STATISTICAL ANALYSIS:

The data were analyzed using IBM SPSS v23. Agreement with the normal distribution was assessed using the Shapiro-Wilk test. The chi-square test was used to compare categorical variables by group. A one-way analysis of variance (ANOVA) or Kruskal-Wallis test was used to compare the parameters, and the Duncan test or Dunn’s test was used in post hoc evaluations. The results of the analysis were presented as the mean±SD for quantitative data. Categorical data (variance and median minimum-maximum) were presented as frequency (percentage). The significance level was set as P<0.050.

POWER ANALYSIS:

The sample size determination for this study relied on opioid consumption data obtained from a previous study [11]. Calculations were performed using the G*Power V. 3.1.9.6 software. A total of 90 cases, distributed evenly with 30 cases in each group, were determined to be necessary for this study, considering a 95% confidence level (1−α), a 90% test power (1−β), and an effect size of d=1.02. Considering the potential for dropouts and data loss, the study aimed to enroll 41 patients in each group as part of the planned sample size.

Results

Of the 132 patients planned to be included in the study, 9 were not taken into surgery due to an upper-respiratory tract infection. A total of 123 patients were randomly divided into 3 groups: 41 were in Group C, 41 in Group CP, and 41 in Group CM. However, a total of 3 patients, 1 from each group, were excluded from the study for different reasons. Therefore, 40 patients were analyzed for each group. Figure 1 displays as the CONSORT diagram and delineates the enrollment process for this study.

Significant results were obtained when the group weight and age variables were analyzed. The results are presented in Table 1 (P values, P=0.011, and P=0.003, respectively).

There were no significant differences observed between the groups in the ASA class (P=0.050). When the presence of adverse effects was investigated, no statistically significant relationship was found between the groups in terms of intraoperative adverse effects and postoperative adverse effects (P=0.104 and P=0.050, respectively). The results are presented in Table 2.

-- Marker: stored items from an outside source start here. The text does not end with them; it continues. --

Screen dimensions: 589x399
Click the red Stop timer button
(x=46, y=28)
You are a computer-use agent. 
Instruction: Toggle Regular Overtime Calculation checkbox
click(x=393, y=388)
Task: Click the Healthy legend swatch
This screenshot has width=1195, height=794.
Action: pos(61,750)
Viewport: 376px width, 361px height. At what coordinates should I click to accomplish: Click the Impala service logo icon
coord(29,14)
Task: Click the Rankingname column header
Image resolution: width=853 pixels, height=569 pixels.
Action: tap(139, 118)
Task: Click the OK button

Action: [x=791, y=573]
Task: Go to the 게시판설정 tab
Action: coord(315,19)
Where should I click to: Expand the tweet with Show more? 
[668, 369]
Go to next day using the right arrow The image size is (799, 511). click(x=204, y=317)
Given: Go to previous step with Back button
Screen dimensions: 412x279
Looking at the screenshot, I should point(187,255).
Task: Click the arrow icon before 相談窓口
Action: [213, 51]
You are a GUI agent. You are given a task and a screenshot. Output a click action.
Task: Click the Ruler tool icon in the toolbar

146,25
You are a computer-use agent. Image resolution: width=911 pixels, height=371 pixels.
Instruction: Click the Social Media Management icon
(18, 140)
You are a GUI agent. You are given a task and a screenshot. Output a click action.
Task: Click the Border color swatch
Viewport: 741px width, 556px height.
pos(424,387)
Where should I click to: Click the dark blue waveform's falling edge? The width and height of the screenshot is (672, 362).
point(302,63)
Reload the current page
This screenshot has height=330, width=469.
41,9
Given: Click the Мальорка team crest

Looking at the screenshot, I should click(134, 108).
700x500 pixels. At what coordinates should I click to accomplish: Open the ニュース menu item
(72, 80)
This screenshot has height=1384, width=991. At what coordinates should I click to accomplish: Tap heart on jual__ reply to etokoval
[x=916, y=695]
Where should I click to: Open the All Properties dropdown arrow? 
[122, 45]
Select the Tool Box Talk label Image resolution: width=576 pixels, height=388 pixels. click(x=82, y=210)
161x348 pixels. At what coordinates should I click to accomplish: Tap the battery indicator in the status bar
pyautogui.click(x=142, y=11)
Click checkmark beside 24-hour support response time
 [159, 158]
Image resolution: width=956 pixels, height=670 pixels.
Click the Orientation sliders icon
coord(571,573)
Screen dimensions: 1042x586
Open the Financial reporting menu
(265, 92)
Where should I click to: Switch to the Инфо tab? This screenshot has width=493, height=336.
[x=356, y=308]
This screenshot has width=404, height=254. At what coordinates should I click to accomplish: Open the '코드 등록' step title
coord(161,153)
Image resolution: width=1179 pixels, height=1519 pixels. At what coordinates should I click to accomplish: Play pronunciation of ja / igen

Among the time periods measured according to the groups, only the 24th h Wong-Baker pain scores were significantly different (P<0.001). There was no significant difference in FLACC and Wong-Baker pain scores in other periods. The results are shown in Table 3, Figures 2 and 3.

There was no difference between the postoperative hours in which analgesics were administered and the total amount of analgesics (rescue analgesic 10 mg/kg oral paracetamol) by groups (P=0.408 and P=0.238, respectively). The results are shown in Table 4 and Figure 4.

Discussion

LIMITATIONS:

Our study has some limitations. First, the cases could not be categorized in terms of age group. Perhaps it may be more useful to categorize ages (eg, 0–3 years, 3–6 years, 6–9 years) in similar studies to be conducted in the future. The second limiting factor is that we evaluated pain scores only in the first 24 h postoperatively.

Conclusions

The addition of intravenous paracetamol or intravenous meperidine to a single caudal block was not superior to a caudal block alone in terms of analgesic requirement or total analgesic consumption and did not contribute to the quality of analgesia. Caudal block may be preferred for postoperative analgesia in circumcision surgery.